Dr. Lakiea Bailey has spent over a decade bringing attention and resources to those living with rare diseases. A prominent advocate and research scientist with a Ph.D. in Molecular Hematology and Regenerative Medicine, Dr. Bailey was diagnosed with sickle cell disease at age three and has dedicated her life to supporting and empowering the sickle cell community.
Despite the devastating symptoms of sickle cell, Dr. Bailey was determined to complete her educational goals. At the completion of her doctorate training, she founded and began working as the Executive Director of the Sickle Cell Community Consortium, a coordinated network of sickle cell community-based organizations (CBOs), patient and caregiver advocates, community partners, and healthcare/research advisors.
The Consortium functions as an organizing entity allowing this diverse group of stakeholders to identify, prioritize, develop, and execute solutions for patient-identified needs and gaps within the sickle cell community.
Bayou Beat News spoke with Dr.
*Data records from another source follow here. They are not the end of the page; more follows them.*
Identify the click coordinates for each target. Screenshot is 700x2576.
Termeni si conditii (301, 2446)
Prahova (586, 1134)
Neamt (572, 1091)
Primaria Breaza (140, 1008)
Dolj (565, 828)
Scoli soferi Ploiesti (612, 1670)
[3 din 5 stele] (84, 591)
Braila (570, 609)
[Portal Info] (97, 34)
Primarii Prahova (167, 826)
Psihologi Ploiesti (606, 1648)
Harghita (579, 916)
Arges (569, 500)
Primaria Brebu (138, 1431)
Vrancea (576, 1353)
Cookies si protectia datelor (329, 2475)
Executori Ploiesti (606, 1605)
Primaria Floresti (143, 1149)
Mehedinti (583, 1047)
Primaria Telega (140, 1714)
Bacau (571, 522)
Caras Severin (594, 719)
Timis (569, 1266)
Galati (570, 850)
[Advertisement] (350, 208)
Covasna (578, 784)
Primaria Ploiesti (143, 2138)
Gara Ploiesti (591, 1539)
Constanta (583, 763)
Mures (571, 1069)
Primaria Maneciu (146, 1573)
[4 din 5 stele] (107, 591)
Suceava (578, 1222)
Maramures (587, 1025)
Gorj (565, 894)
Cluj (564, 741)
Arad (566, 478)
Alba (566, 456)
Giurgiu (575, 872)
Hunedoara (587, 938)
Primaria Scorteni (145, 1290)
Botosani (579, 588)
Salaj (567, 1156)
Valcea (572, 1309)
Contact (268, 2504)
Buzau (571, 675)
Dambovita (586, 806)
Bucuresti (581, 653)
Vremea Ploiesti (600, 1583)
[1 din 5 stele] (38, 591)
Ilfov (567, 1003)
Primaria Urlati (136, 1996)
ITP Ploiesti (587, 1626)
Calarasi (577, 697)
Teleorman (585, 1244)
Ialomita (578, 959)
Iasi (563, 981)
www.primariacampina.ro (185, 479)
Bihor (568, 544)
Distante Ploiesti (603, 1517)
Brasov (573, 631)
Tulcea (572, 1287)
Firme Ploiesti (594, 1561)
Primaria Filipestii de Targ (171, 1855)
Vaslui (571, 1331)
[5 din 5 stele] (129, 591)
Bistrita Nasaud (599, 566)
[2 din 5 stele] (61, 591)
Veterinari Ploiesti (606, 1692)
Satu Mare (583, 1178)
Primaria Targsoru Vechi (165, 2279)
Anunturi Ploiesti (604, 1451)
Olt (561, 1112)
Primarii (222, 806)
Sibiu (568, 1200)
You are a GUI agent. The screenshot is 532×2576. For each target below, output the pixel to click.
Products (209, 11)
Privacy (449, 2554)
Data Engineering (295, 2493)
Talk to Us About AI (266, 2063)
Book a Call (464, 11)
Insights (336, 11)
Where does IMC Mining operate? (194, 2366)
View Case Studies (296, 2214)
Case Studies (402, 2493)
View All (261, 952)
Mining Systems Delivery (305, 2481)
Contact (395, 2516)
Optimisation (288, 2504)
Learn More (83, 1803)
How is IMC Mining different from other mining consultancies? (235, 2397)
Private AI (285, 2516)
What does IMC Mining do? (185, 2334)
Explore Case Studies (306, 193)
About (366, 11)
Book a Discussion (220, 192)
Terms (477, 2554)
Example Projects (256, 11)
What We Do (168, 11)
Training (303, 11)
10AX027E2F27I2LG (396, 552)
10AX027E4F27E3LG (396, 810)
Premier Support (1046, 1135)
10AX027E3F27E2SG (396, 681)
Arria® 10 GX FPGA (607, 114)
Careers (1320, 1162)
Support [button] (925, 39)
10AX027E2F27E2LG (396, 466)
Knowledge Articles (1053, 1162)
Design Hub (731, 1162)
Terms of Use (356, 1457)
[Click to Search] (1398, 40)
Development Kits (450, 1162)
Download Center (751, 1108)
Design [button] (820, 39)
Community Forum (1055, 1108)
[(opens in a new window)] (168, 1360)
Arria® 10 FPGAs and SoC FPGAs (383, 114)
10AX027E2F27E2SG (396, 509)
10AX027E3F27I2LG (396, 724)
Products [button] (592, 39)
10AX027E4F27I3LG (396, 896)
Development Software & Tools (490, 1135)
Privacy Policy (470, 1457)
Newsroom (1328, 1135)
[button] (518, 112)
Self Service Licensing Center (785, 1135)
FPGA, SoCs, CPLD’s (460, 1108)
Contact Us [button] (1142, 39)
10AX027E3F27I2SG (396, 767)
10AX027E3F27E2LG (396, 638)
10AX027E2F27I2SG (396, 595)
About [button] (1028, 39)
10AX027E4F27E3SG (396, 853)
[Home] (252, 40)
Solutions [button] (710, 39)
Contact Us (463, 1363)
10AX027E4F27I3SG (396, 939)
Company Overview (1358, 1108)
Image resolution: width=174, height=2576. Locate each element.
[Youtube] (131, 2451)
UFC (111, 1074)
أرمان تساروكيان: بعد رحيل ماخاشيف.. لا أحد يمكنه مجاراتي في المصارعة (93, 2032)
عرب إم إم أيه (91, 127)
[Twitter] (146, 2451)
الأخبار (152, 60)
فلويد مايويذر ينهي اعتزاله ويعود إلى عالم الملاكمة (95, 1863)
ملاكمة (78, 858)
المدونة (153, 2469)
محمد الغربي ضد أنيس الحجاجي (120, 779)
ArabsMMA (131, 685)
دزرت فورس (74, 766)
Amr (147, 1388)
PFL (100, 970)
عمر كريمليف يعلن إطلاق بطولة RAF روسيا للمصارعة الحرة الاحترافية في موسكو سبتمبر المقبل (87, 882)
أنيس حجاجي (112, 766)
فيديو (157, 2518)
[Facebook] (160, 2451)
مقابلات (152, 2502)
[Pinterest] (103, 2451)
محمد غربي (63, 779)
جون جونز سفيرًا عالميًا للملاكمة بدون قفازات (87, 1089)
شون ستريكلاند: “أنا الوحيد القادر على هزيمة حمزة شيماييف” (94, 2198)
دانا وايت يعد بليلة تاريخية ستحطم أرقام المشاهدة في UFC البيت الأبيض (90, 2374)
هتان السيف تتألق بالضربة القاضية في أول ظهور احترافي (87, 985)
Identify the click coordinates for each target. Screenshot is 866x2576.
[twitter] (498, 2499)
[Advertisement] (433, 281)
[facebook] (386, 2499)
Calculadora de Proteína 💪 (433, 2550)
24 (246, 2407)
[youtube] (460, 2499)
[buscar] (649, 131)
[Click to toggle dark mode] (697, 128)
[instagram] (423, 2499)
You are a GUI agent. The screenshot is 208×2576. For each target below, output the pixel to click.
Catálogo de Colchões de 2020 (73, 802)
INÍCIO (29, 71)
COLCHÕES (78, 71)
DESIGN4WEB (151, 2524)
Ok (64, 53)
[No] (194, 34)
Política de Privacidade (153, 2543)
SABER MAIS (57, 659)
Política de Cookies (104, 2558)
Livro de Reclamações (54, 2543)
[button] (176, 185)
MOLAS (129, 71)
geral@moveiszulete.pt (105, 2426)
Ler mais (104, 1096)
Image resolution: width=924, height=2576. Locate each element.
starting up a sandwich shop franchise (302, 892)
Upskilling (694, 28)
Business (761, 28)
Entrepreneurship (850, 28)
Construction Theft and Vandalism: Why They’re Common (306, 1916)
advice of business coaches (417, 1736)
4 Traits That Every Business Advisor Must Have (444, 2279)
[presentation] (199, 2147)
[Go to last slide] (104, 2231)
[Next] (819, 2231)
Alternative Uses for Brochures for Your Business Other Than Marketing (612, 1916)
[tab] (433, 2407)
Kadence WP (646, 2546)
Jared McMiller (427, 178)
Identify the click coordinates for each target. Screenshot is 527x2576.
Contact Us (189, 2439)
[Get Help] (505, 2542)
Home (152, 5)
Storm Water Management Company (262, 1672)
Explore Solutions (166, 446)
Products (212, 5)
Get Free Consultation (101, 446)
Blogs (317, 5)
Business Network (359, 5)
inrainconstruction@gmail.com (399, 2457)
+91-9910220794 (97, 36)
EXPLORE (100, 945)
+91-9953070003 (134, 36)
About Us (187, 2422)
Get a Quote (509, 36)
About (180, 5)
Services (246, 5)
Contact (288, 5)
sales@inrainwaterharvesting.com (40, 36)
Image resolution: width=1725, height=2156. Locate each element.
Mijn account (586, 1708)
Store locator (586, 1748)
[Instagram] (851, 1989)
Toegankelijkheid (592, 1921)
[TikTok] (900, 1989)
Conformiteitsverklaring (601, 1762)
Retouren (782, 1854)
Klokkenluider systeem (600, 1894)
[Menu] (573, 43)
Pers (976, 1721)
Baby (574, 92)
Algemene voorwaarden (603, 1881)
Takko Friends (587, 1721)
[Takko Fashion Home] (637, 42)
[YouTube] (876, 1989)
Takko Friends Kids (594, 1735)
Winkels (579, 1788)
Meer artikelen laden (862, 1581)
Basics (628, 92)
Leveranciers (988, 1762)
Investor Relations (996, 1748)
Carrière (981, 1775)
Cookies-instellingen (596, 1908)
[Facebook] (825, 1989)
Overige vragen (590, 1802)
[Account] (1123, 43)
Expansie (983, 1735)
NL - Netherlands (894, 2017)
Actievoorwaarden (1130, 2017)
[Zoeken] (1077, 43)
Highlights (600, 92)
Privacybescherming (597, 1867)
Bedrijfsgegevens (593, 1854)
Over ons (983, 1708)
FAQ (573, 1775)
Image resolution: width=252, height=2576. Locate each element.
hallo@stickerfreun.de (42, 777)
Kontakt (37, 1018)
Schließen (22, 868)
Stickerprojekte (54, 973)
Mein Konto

Bailey during a recent interview where she discussed the Sickle Cell Consortium’s 11th Annual Warriors Convention, the importance of returning the conference to Atlanta, Georgia and the recent surge of sickle cell awareness in television and mainstream media.
When asked about her excitement for this year’s convention, Dr. Bailey said, “I am most excited about the children. We have tracks for all age groups and a free nursery for babies between 18 months and four years. We partner with an organization licensed to take care of the young ones, and we have activities, education, and a STEM room available for the children.”
This year’s highly anticipated Sickle Cell Warriors Convention will be hosted at the Atlanta Westin Perimeter North Hotel from July 17 to July 21, after last year’s success in Houston, Texas.
Excitement surrounds the convention, partly due to Atlanta’s recent establishment of a first-of-its-kind sickle cell sanctuary, thanks to the Sickle Cell Foundation of Georgia.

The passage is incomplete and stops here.